What's the difference between this and a full deep clean?

Scale and starting point. The **spring cleaning** is maintenance: an hour, once a year, on a list that was reasonably sane last year. The **deep clean** is the first-time rescue of an address book with 500+ entries and a decade of neglect — triage of every single contact, spread over several evenings. Do the deep clean once; the annual ritual keeps you from ever needing it again.

Should I delete contacts I haven't spoken to in years?

Not by default — **archive** is the middle path most people skip. Delete is for entries with zero future value: dead numbers, businesses you'll never call, people you can't place at all. Someone you *can* place but won't contact belongs in the archive: out of the daily list, still findable the day their name resurfaces. Deleting history you might want is the one mistake this ritual can't undo — which is why the backup comes first.

What does archiving a contact actually mean in practice?

Any mechanism that takes a contact **out of the active list without destroying it**. Options: a dedicated label or group named Archive, moving them to a secondary account that doesn't sync to your phone, or exporting them into a dated vCard file kept with your backups. The test: your dialer and search stay clean, but five years from now you can still answer who that person was.

How do I find dead numbers without calling everyone?

Use signals you already have. **Messengers** show which numbers are no longer registered; a missing profile on the number's messenger is a strong hint. Entries with **no last name, no context, and no interaction** you can remember are candidates regardless of whether the number technically works. When unsure, archive instead of delete — the point is removing noise from the active list, not certainty.

What gaps should I fill during the ritual?

The ones your memory flagged during the year. Add the **last names** to first-name-only entries while you still know who they are. Note **how you met** the people added at last year's events. Record the partner's name, the company change, the city move you heard about.
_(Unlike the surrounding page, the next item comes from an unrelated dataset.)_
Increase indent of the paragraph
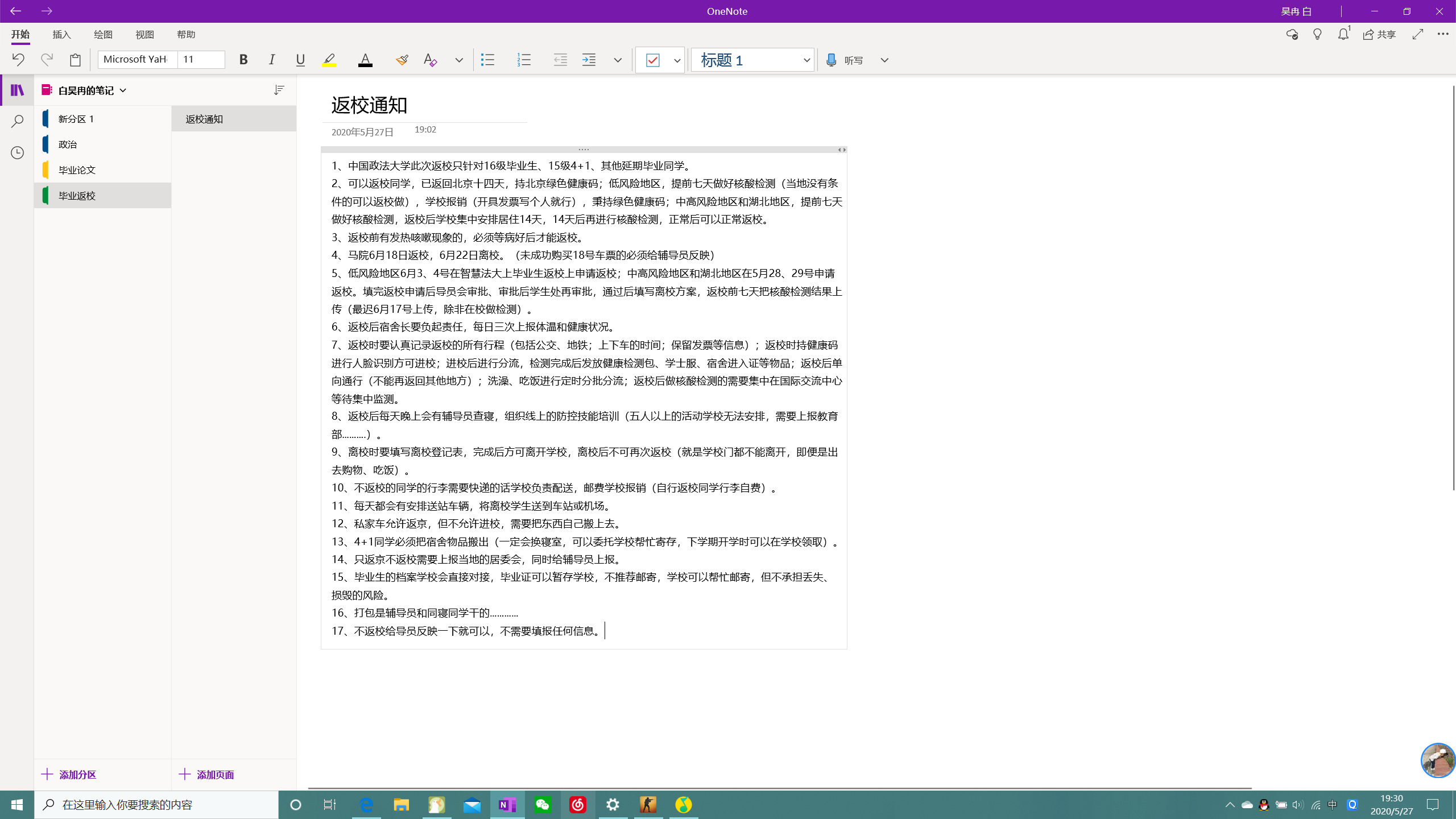The height and width of the screenshot is (819, 1456). (589, 60)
These details expire from memory on a 12-to-24-month clock — the annual pass catches them before they're gone.

Why do duplicates keep coming back every year?

Because the **causes** are still running: several accounts each storing their own copy of the same people, a messenger writing its own entries, no default account set for new contacts. The annual merge handles the symptom in ten minutes. If the count keeps climbing, fix the plumbing — one default account, sync off for redundant stores — so next spring's dedupe finds almost nothing.
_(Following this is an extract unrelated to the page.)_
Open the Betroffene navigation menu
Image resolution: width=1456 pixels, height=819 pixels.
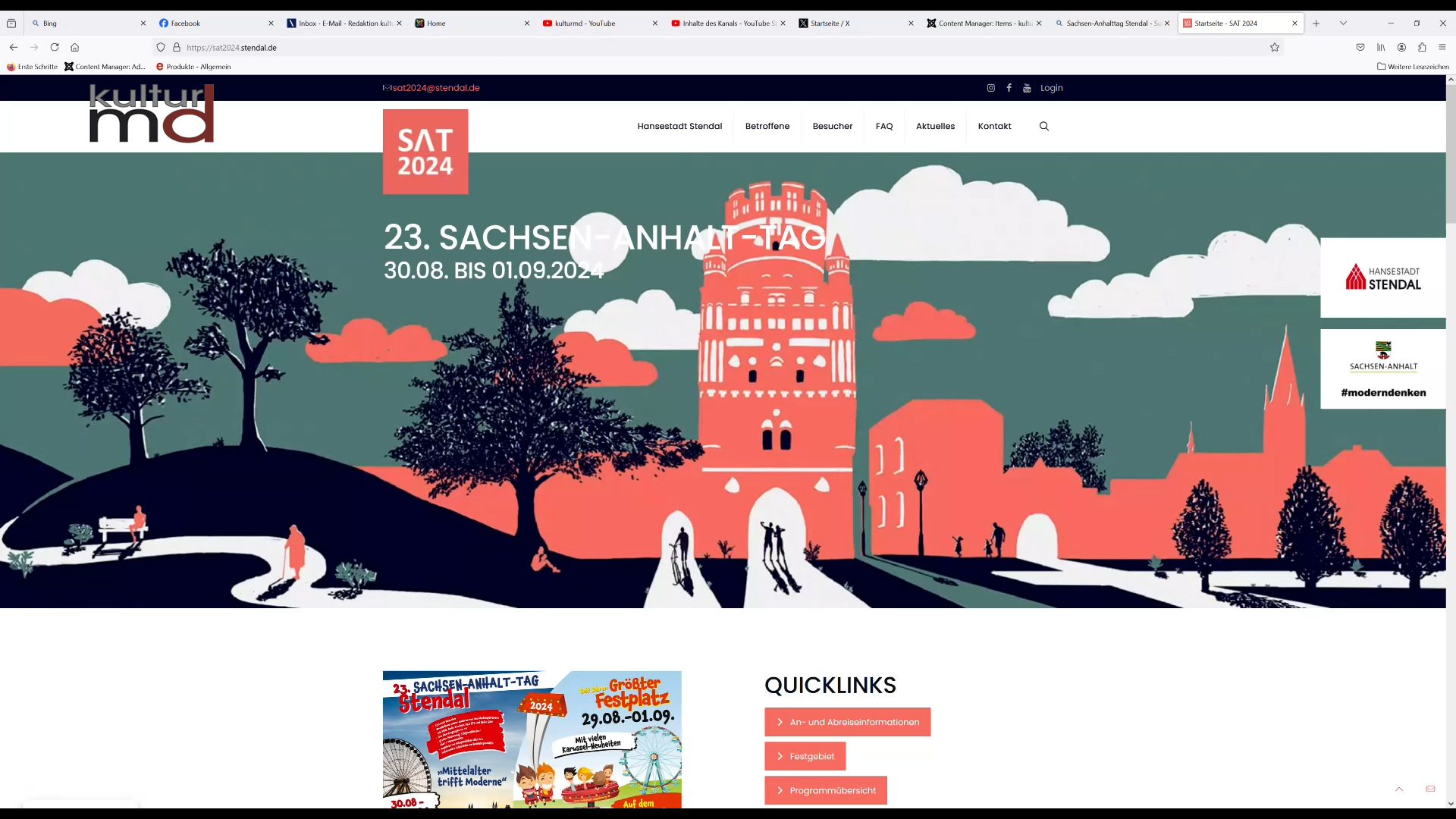point(767,127)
Is there research on how many relationships a person can actually maintain?

Yes — **Dunbar (1992)** proposed that humans sustain roughly **150 stable relationships**, with closer layers of about 5, 15, and 50. Your address book holding 600 entries doesn't contradict that; it confirms most of the book is history rather than active life. That's the deeper logic of the triage: the active list should look more like Dunbar's 150 than like everyone you've ever met.

Should I clean up on my phone or on a computer?

**Computer**, if you have one. A full-height alphabetical list catches near-duplicates and odd entries that thumb-scrolling reliably misses, bulk selection is faster with a keyboard, and contacts.google.com or the macOS Contacts app expose merge tools in fewer taps. The phone works fine for the gap-filling step, where you're editing one card at a time.

What's the right order for the cleanup steps?

**Backup → dedupe → prune → fill gaps → triage.** Backup first because everything after modifies data. Dedupe before pruning so you judge people, not copies. Pruning before gap-filling clears the noise so enrichment time goes to keepers. Triage last, because by then you've touched every questionable entry once and the keep/archive/delete calls come fast.

How do I make sure the ritual actually happens every year?

Anchor it to a date that already exists in your life: the first weekend of spring, the weekend after your tax return, your birthday month. Set the **recurring calendar event now** — not a vague intention for later. A ritual with a date happens; a ritual without one becomes the decade of neglect that the 500-contact deep clean exists to fix.